Push.

Dear Josie,

Two summers ago I was in training.

It was for an elective I was to teach, and the training was for certification.  It was two weeks long.

I met several wonderful teachers there, enjoyed the time we spent together prepping labs and presenting and sculpting anatomical organs out of clay.  We were the students this time and that's always fun.  It's kind of my dream to take classes for the remainder of my life.  A forever student.  Maybe one day when I win the lottery.  The money lottery and the one for spare time. 

There was a significant conversation that took place on our second to last day of class. 

I was speaking with Jim, an intelligent and quirky science teacher from Alaska of all places.  We had been paired together for one of the presentations, and I was scripting our skit dialogue.  A woman with Myasthenia Gravis who goes to the doctor complaining of chronic headaches, is subsequently diagnosed. 

I remember telling Jim how I'd been struggling with memorization, with memory in general, since your uncle was hurt.  How I'd be driving somewhere and completely forget where I was going.  The frequent blank-outs mid-conversation.  How once I'd actually forgotten my age.  "How old are you?" and for close to fifteen seconds I didn't know.

"It's the stress," he told me.  "Stress affects memory big time."

Jim went on to explain that several years ago, one of his children passed away.  A water bottle was shared during soccer practice, and Jim's child contracted meningitis.  It quickly spread to the brain stem, proving fatal.

He asked me how many children I had.  One.  It's the last time I remember answering that question without cringing. 

"Have more children," he said.  "Because you just...you should have more than one."

And I remember thinking how awful that sentence was, how morose and intrusive and sad, what he was trying to tell me.  And I pushed it far out of my mind because I wanted to, and because I could.   And that morning when I held you I thought of so many things.  I thought of empty car seats and cold bassinets and clean sippy cups.  I thought of the hole in the snack circle on the Kindergarten floor.  I thought of the person you were supposed to marry, marrying someone else instead.  And I thought of that moment in our frigid lab room mid-July.  I thought of Jim. 

I've thought of him since, too.  When it's three AM and I'm using my cell phone light to confirm the baby is still breathing.  When your older brother wanders off with the little boy down the street, two houses down past the bush just beyond my gaze.   And when your father and I talk about having more children, because there's no longer a number.  For the longest time it was two.  Two and we'd be "done".  Because we thought we could plan something like that.  As if we were ordering another spring roll or baseball tickets, as if we were in charge.

I guess you've taught me differently.  You and Jim. 

That control, it doesn't exist.  Never did.  There's a comfort to its illusion, and it helps for sleep at night, but it's never really there, and it never really was.

When your little brother was born there was a problem with my epidural.    The numbing medicine that was present for my first two deliveries did not work properly, and by the time we knew it wasn't working it was too late.  The anesthesiologist was on another floor and the baby was coming.  Essentially, I felt everything.

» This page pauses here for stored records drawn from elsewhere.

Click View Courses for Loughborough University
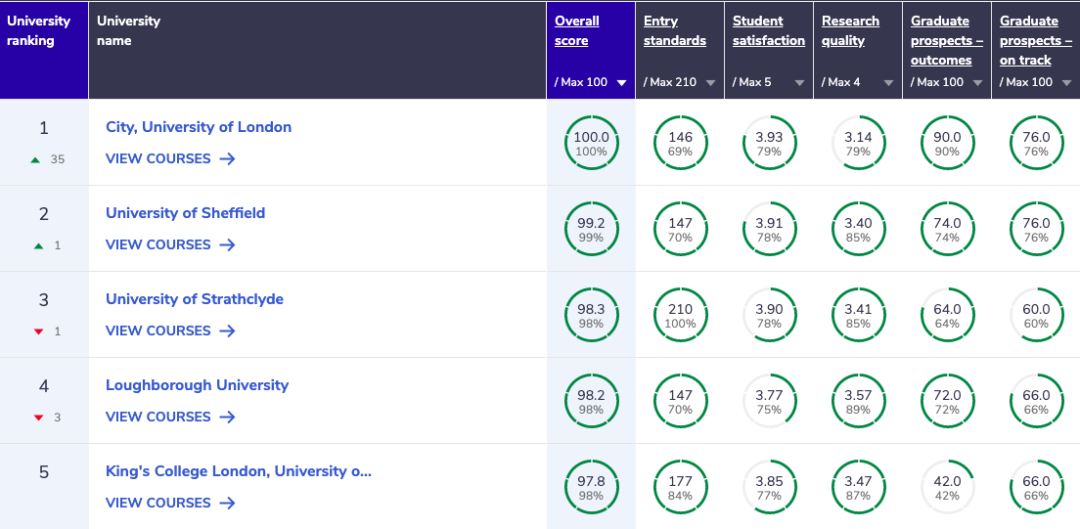Screen dimensions: 1080x529 coord(158,417)
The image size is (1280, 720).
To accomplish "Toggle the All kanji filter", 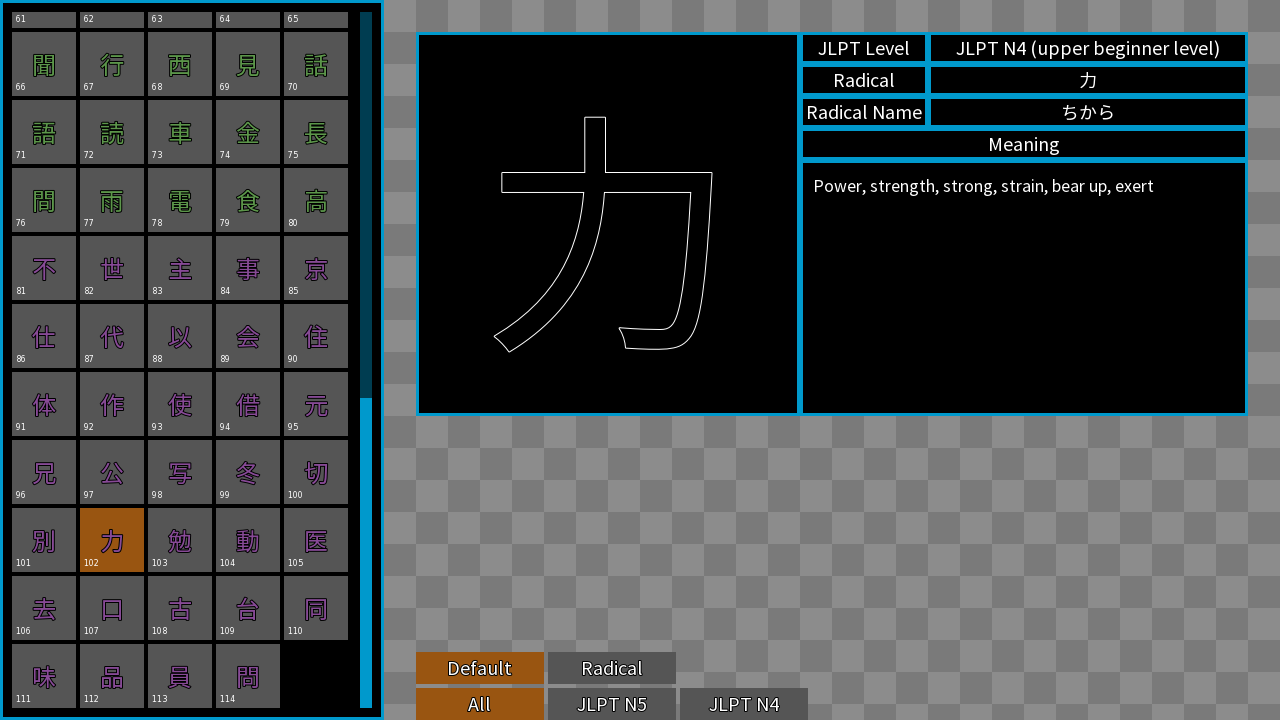I will [x=480, y=704].
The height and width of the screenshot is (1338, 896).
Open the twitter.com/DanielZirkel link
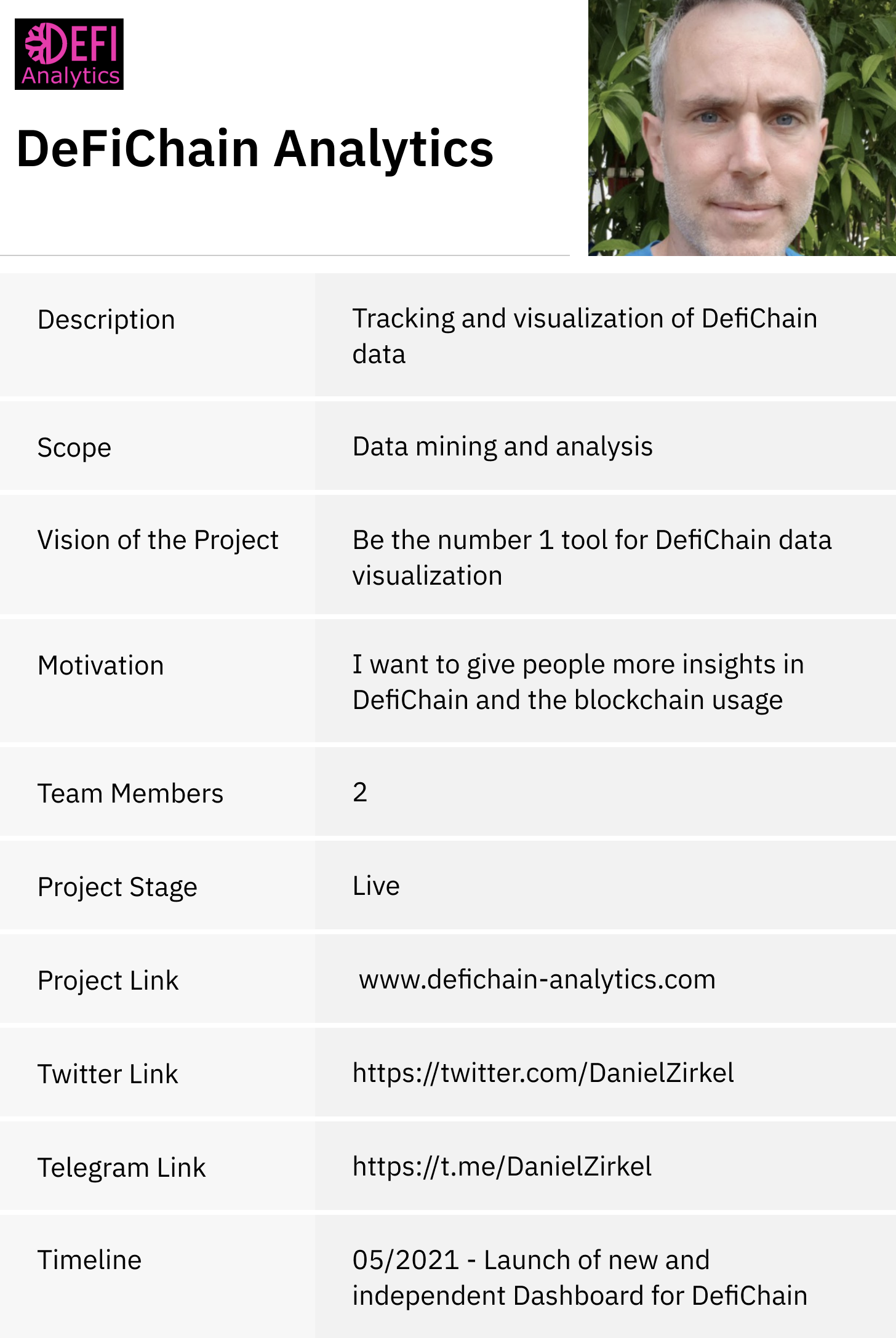(543, 1073)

My doctor arrived and confirmed that it was time.   I could wait for the next contraction or I could push now.  I was writhing and attempting to breathe and probably cursing loudly at your father, but I remember the moment our eyes met.  There was an immediate focus and I remember what she said.

"Nora, this is going to hurt but you can do it."

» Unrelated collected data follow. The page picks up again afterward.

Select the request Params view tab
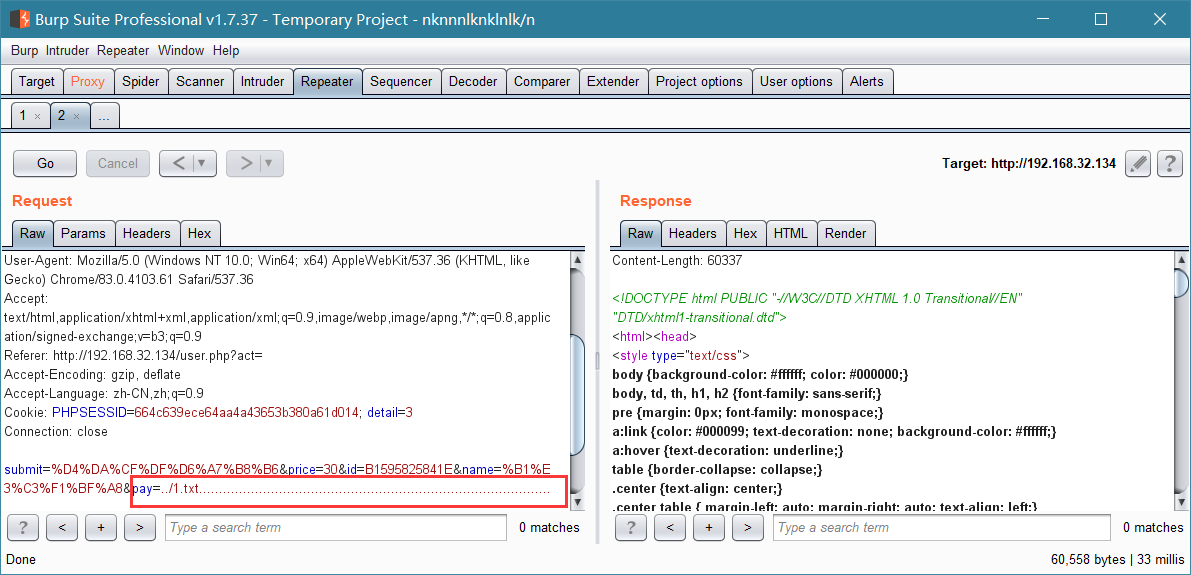 [84, 233]
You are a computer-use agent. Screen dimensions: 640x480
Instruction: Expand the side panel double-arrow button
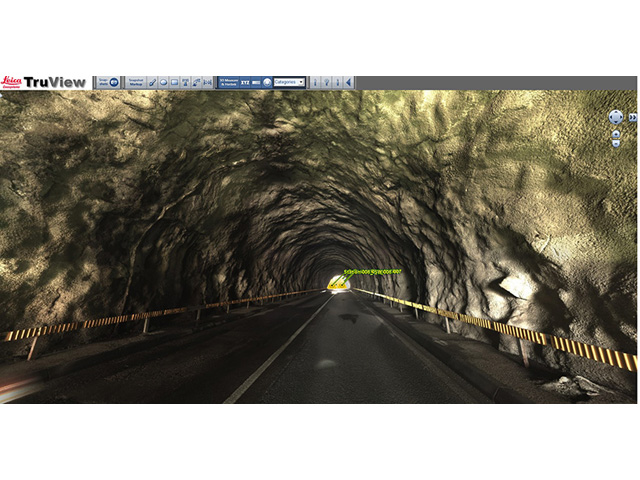[632, 117]
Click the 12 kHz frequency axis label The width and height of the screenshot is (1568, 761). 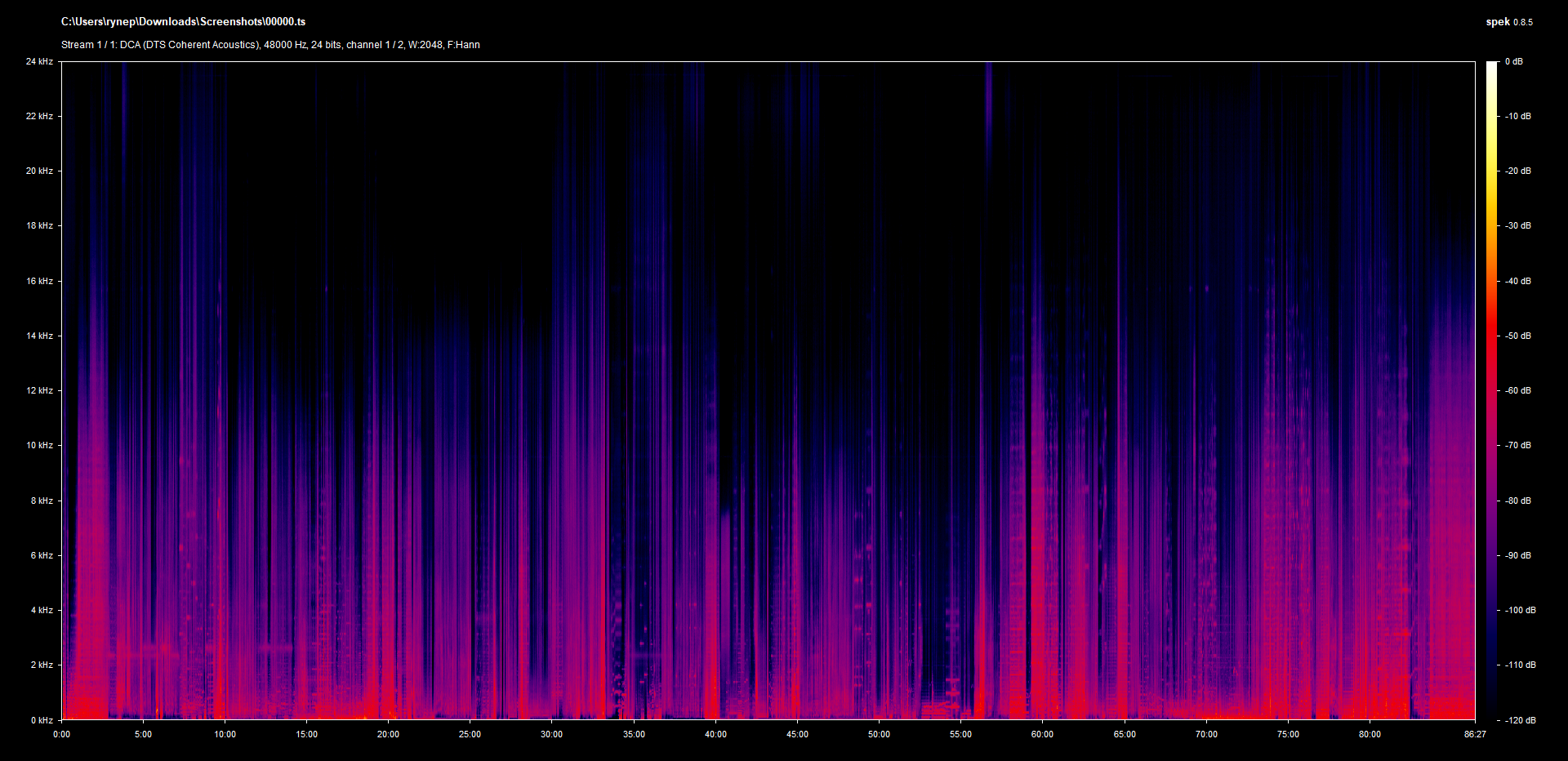coord(39,391)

And it helped me, her words.  Along with my amazing, amazing  nurses and the instantaneous relief as I held him in my arms, those words willed me through it.  Because after the nine months of mental anguish and the nearly two years of sciatica and shortness of breath and swollen feet and a fear so paralyzing that it nearly killed me, all I had to do was push.   

It is, quite possibly, the best way to explain my life now.  And some days I get bitter, so bitter that I can hardly taste anything else and I have to remember to push through.  This day in your absence.  This life without you.    Parenthood without the illusion of control. 

It's going to hurt but you can do it.

Love,
Mom





Comments

  1. What a beautiful letter to your Josie.

    Parenthood without the illusion of control. Yes yes yes.